Geschichte der litauischen Opposition
Seit dem 13. Jahrhundert gehörte Litauen fünf Jahrhunderte lang zu den mächtigsten Staaten Osteuropas. Ab 1385 befand sich Litauen in einer Personalunion mit Polen, und ab 1569 war Litauen Teil des vereinigten polnisch-litauischen Königreichs, der sogenannten „Republik beider Nationen“. Infolge von Konflikten mit Russland und Schweden aber auch aufgrund innenpolitscher Instabilität kam es im Laufe des 18. Jahrhunderts zu einer Schwächung Polen-Litauens und einer wachsenden Einflussnahme von außen. Nach der dritten Teilung des Staates 1795 befand sich nahezu das gesamte Territorium des heutigen Litauens unter russischer Herrschaft. 123 Jahre lang war Litauen (wie auch Polen) als unabhängiger Staat von der Landkarte verschwunden.
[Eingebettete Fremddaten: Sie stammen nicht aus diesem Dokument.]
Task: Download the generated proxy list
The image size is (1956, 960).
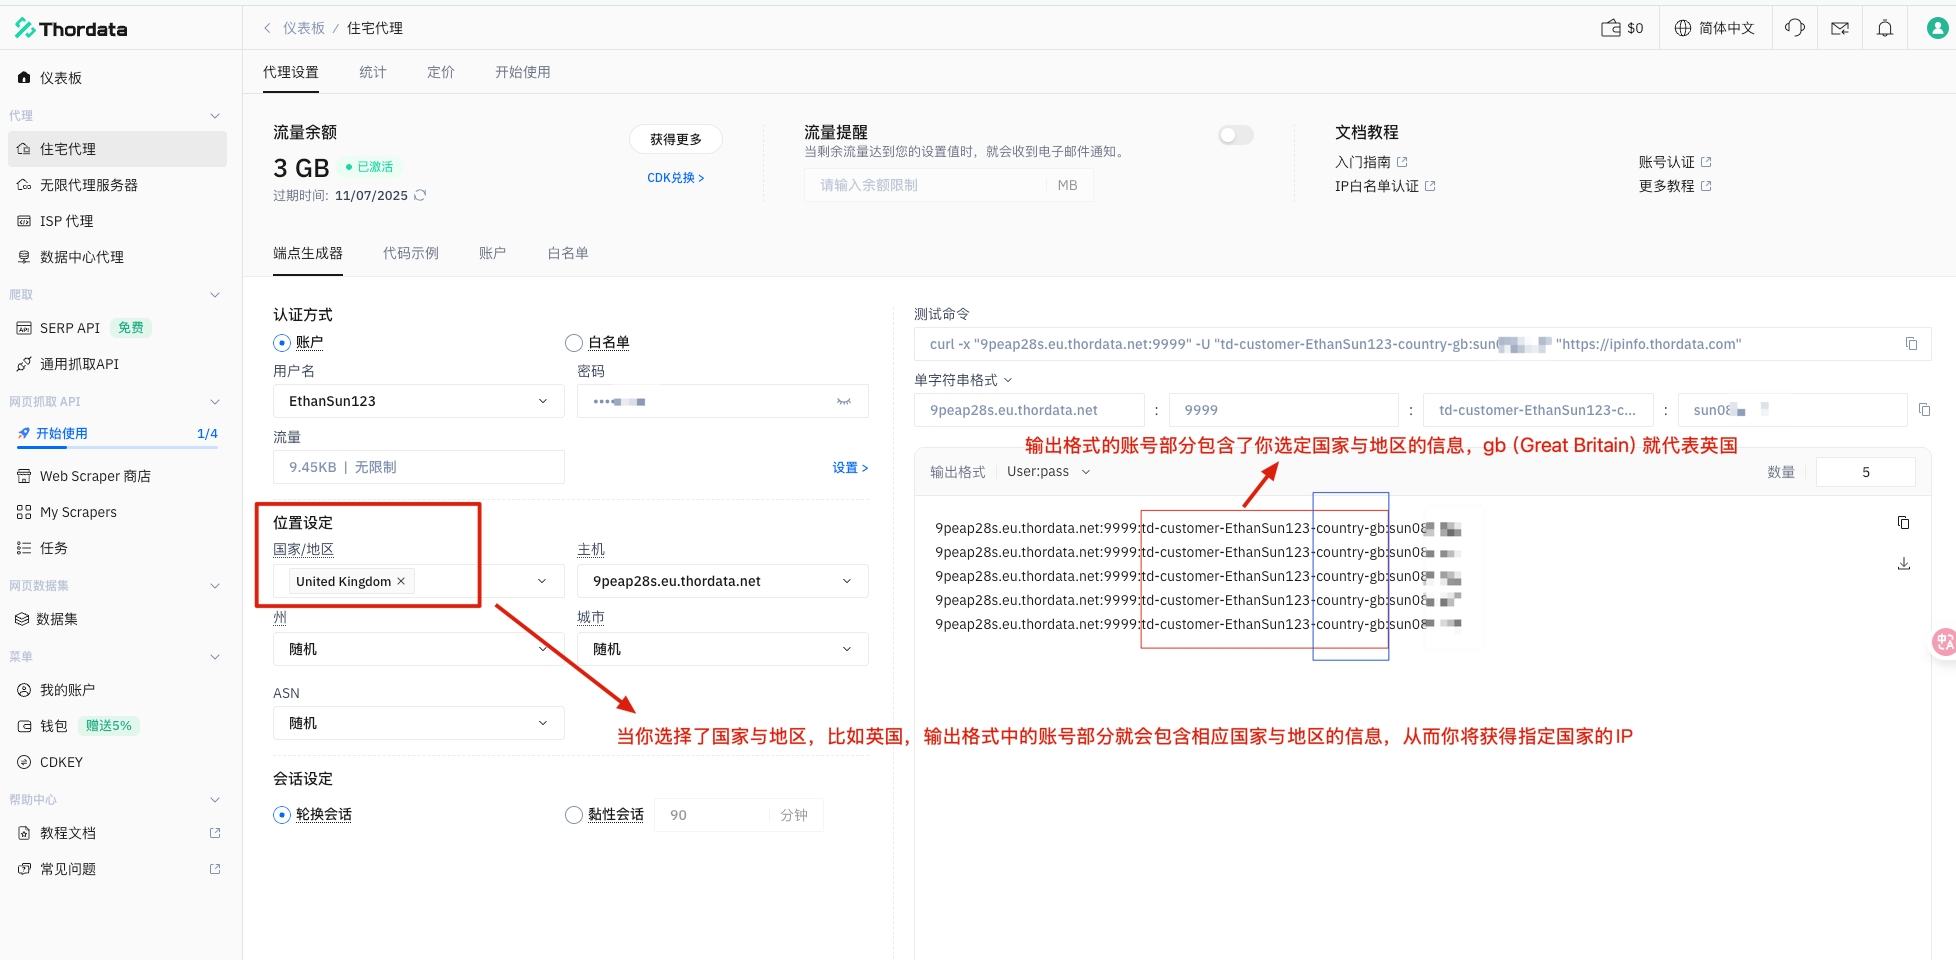Action: coord(1903,564)
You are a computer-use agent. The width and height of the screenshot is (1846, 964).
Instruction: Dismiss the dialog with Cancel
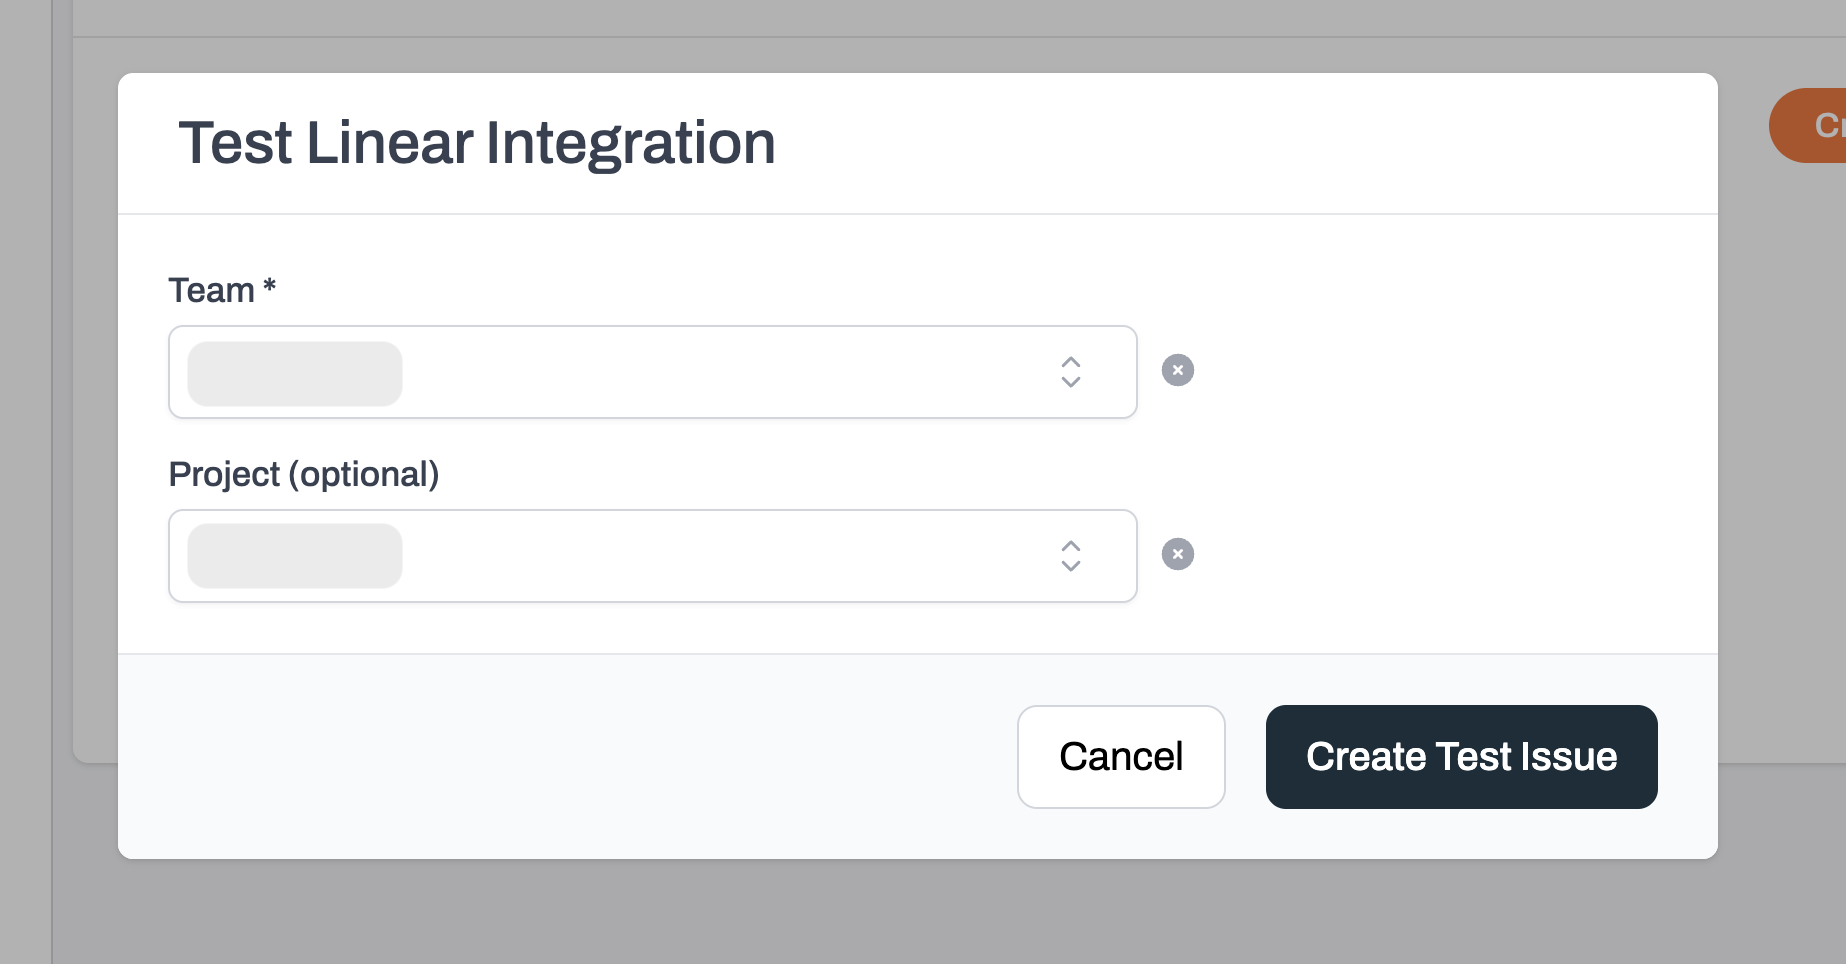(1120, 757)
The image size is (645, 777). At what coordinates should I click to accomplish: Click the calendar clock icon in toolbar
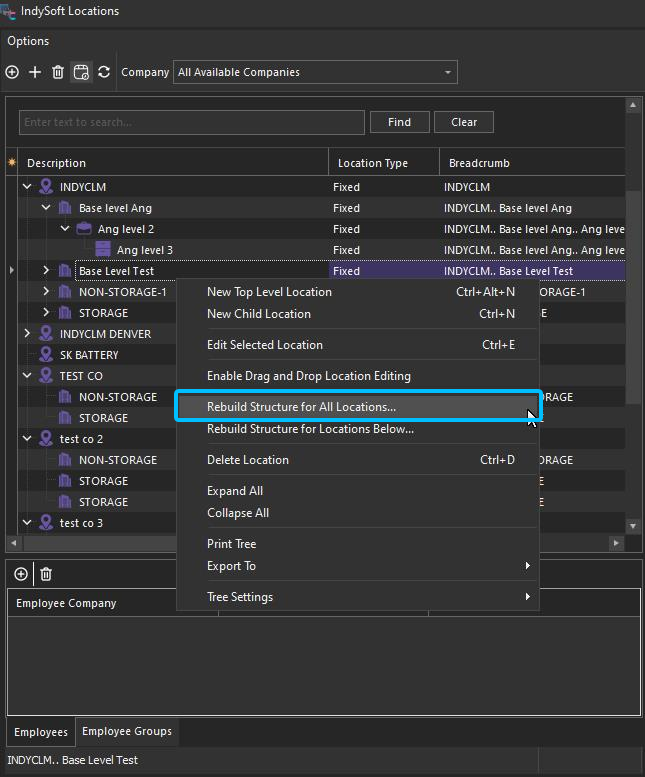pyautogui.click(x=81, y=72)
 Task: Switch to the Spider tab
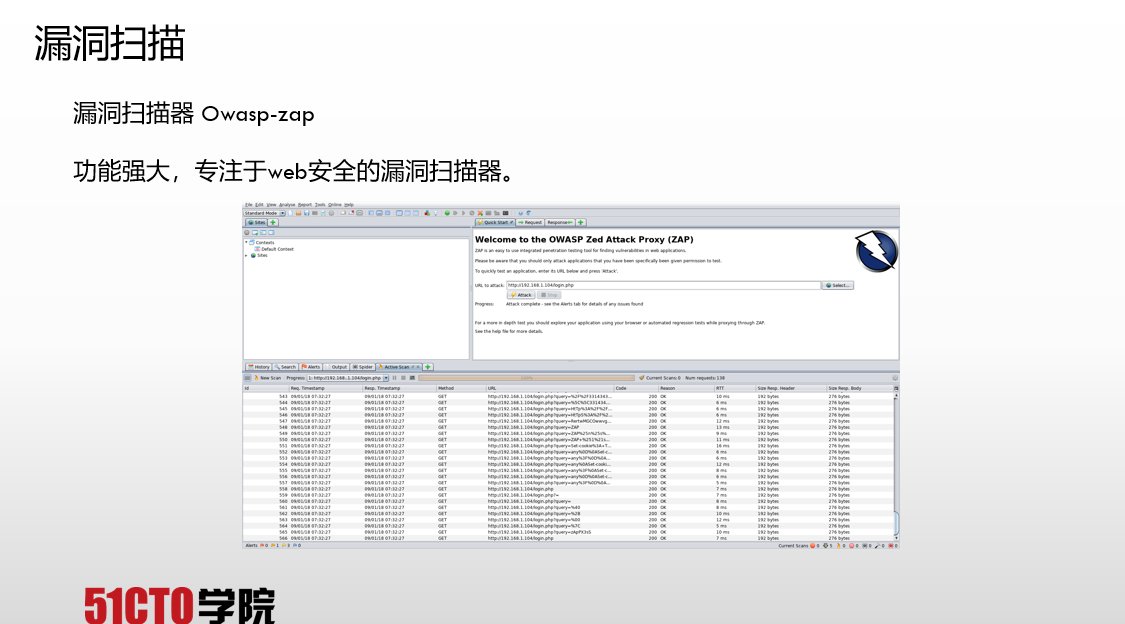pyautogui.click(x=363, y=367)
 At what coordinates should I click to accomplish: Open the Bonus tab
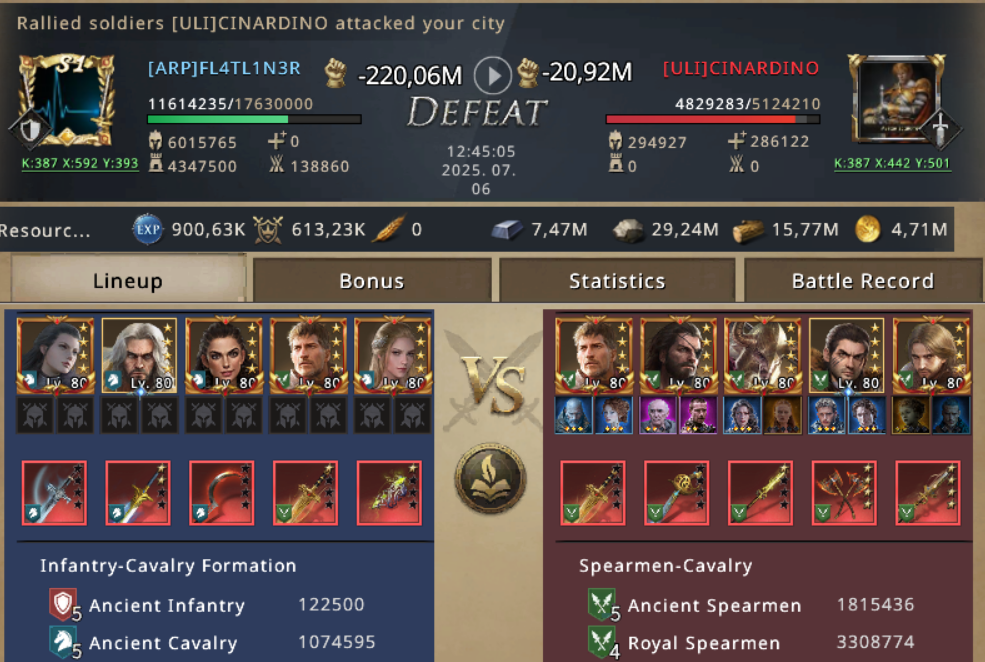tap(372, 281)
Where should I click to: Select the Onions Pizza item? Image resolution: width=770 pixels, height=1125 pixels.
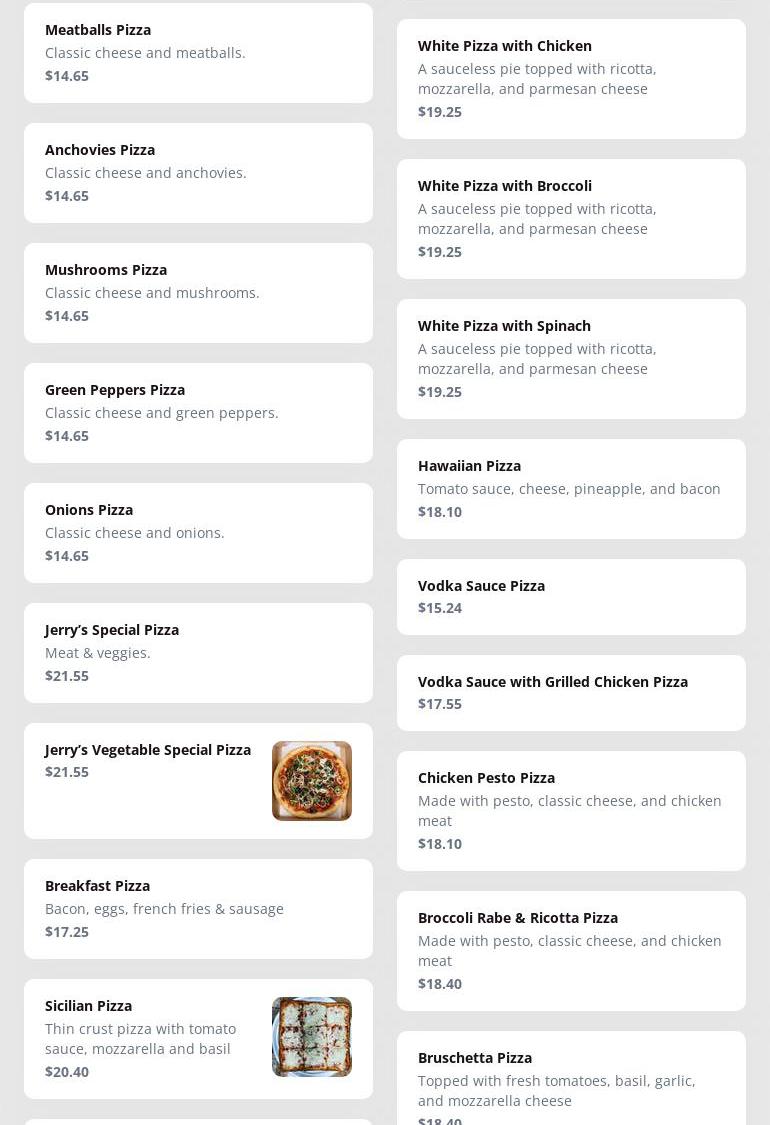click(198, 533)
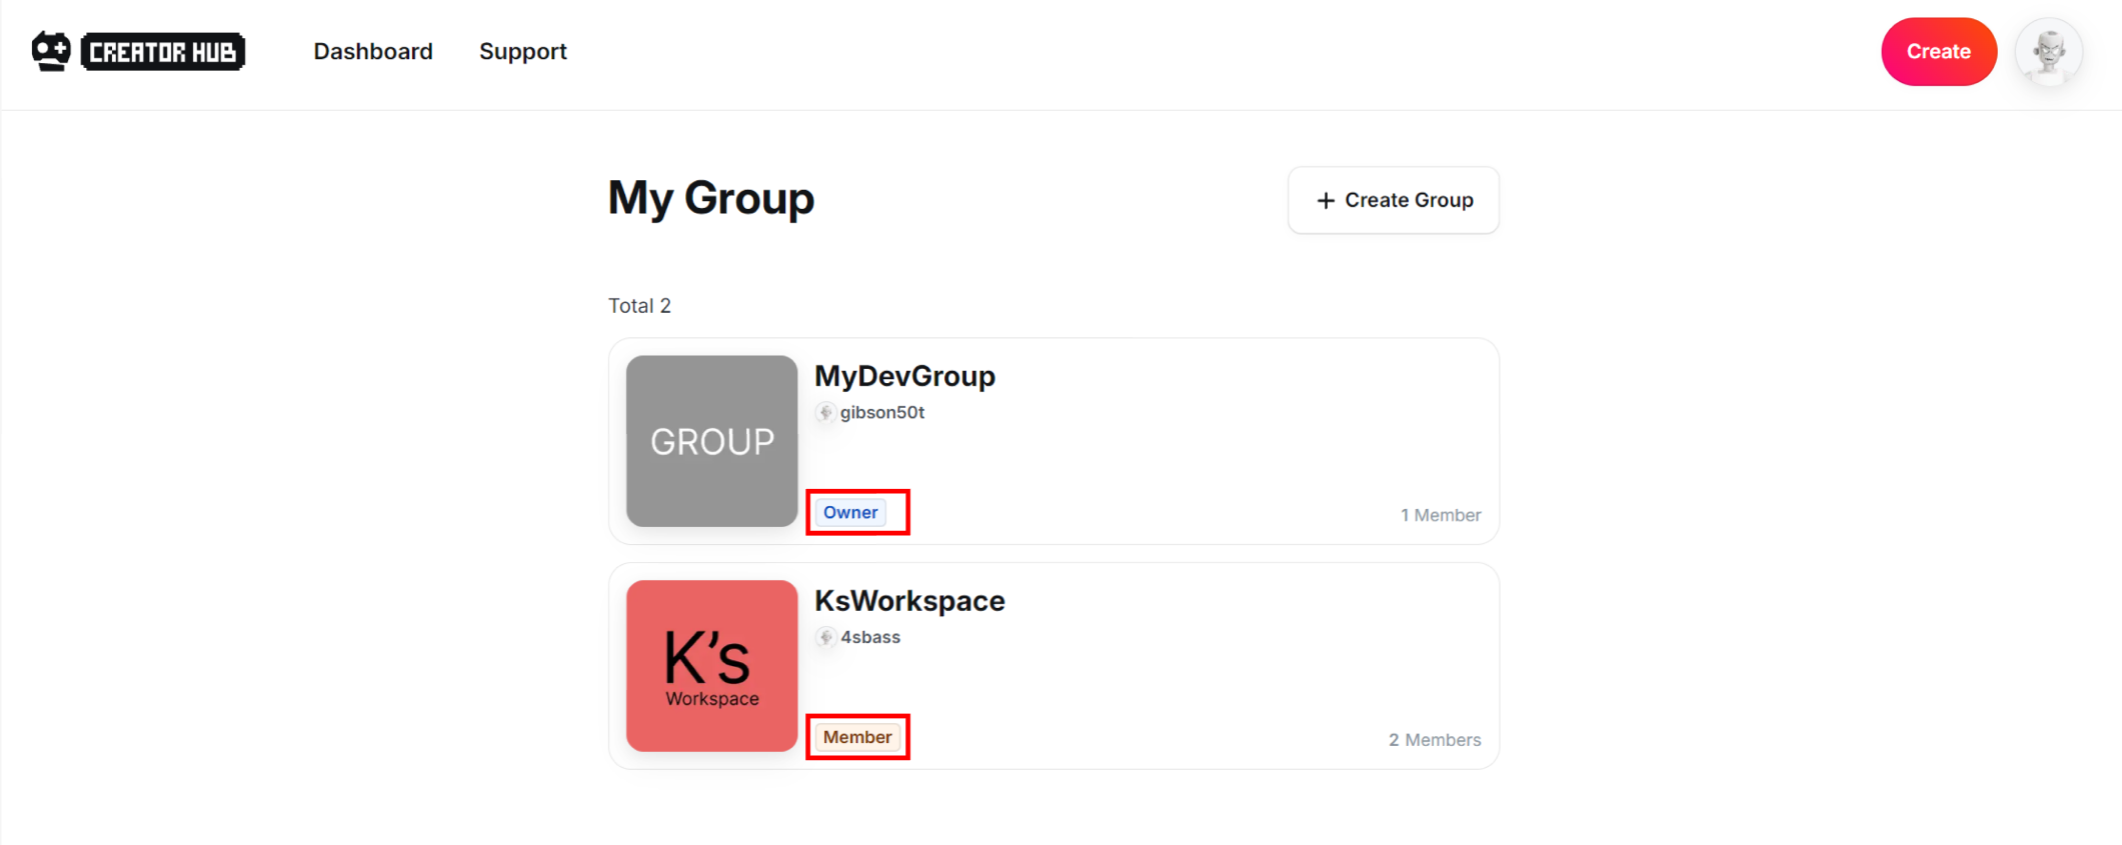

Die Erinnerung an die Unabhängigkeit aber blieb im gesellschaftlichen Bewusstsein lebendig. Insgesamt dreimal – in den Jahren 1794, 1830/31 und 1863/64 – erhoben sich Litauer und Polen gegen die politische, kulturelle und religiöse Unterdrückung durch das russische Kaiserreich (nahezu alle von Russland annektierten litauischen und polnischen Gebiete bildeten im russisch-orthodoxen Imperium eine katholische Enklave). Die Niederschlagung der Aufstände führte zu weiteren Repressionen: Nach dem Novemberaufstand von 1830/31 wurde die Universität Wilna geschlossen, nach dem Januaraufstand von 1863/64 war es 40 Jahre lang untersagt, litauischsprachige Texte mit lateinischen Buchstaben zu drucken. Das geheime Verlagswesen erlebte eine Blüte: Gebetsbücher, Zeitungen und Kalender wurden in Ostpreußen gedruckt und nach Litauen geschmuggelt. Dem Einsatz Freiwilliger war es zu verdanken, dass litauische Druckschriften im ganzen Land verbreitet waren und dazu beitrugen, die nationale Identität zu bewahren. Mit der nationalen Renaissance im 19. Jahrhundert erstarkte auch das Streben nach politischer Souveränität. Am 16. Februar 1918 erlangte Litauen seine staatliche Unabhängigkeit, sollte sie jedoch schon nach 22 Jahren wieder verlieren.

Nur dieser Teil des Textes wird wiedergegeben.